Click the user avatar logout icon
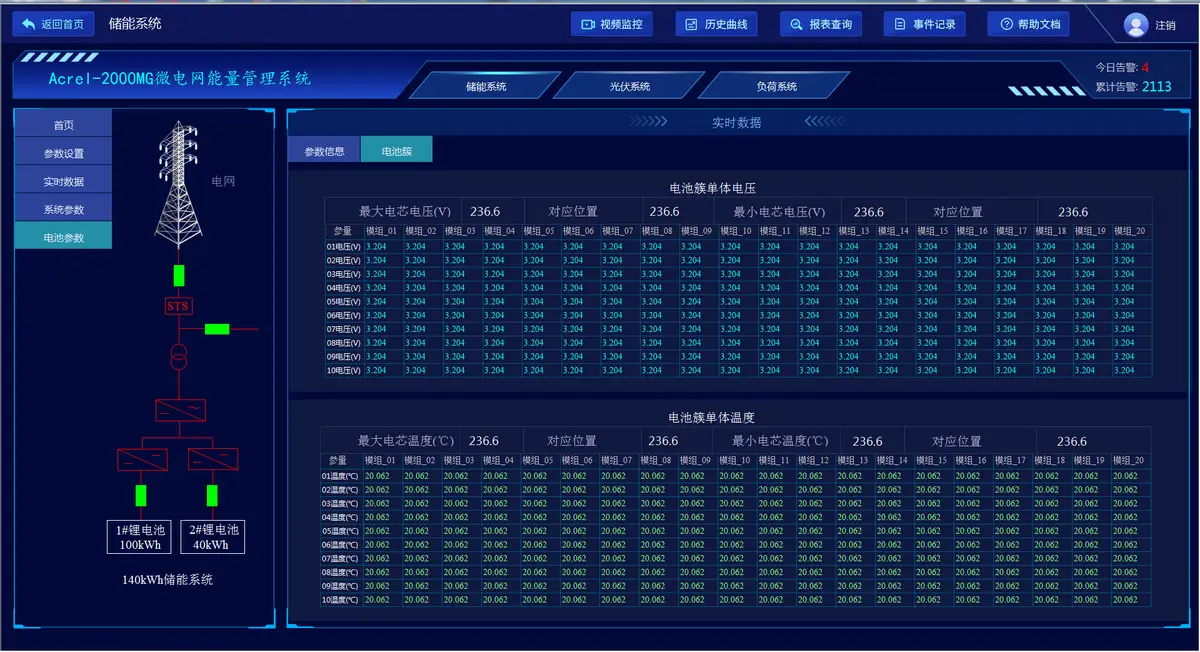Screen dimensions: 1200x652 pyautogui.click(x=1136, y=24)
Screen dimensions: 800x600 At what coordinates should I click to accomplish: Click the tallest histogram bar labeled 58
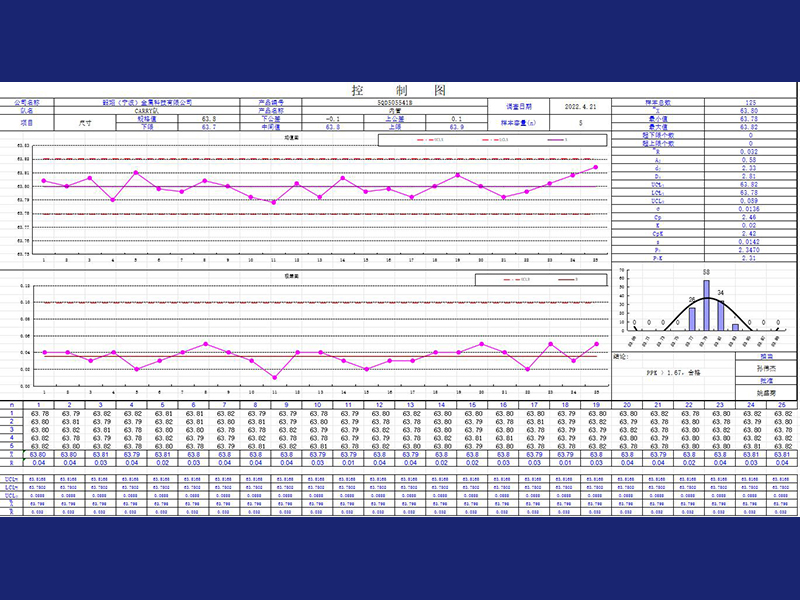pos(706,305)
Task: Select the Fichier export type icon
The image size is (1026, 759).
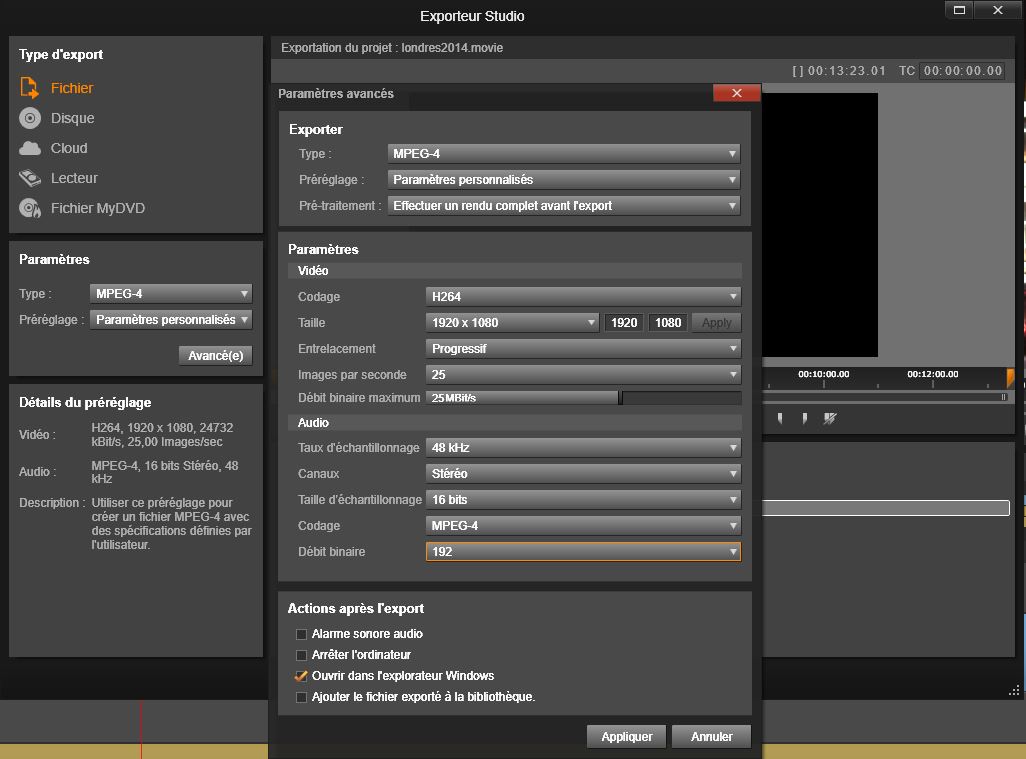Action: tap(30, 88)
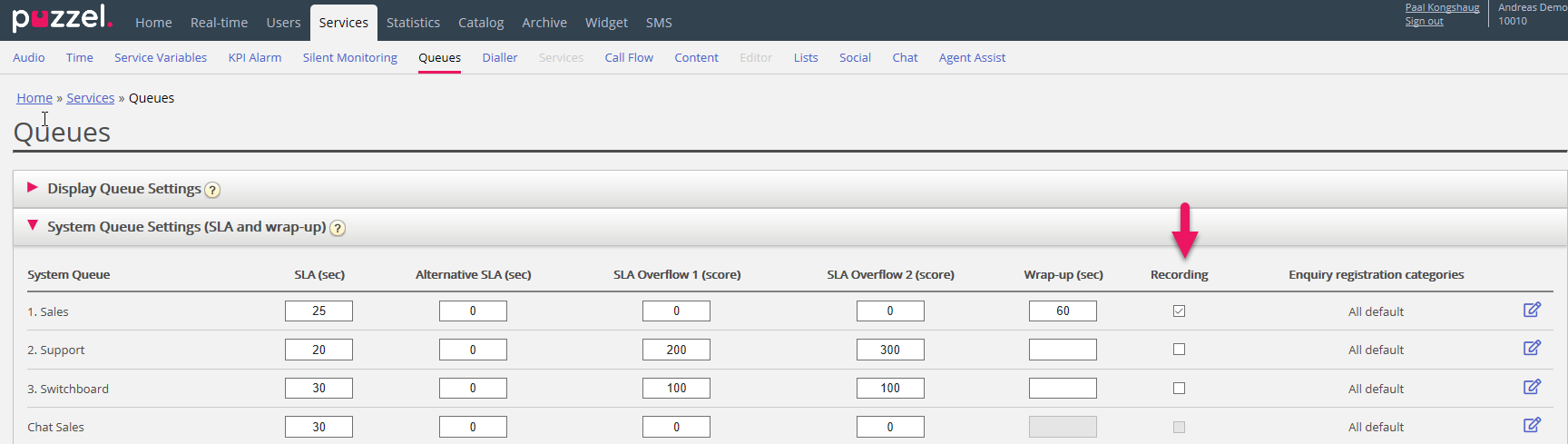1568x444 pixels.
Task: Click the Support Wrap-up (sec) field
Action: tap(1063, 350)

---

» Direction:
Duplicate these entries line for line, omitting the pictures from your answer.

» The result:
Click the user avatar logout icon
Screen dimensions: 1200x652 pyautogui.click(x=1136, y=24)
Screen dimensions: 800x600 At what coordinates should I click to accomplish: Click the tallest histogram bar labeled 58
pos(706,305)
Task: Select the Fichier export type icon
The image size is (1026, 759).
Action: tap(30, 88)
1568x444 pixels.
Task: Click the Support Wrap-up (sec) field
Action: tap(1063, 350)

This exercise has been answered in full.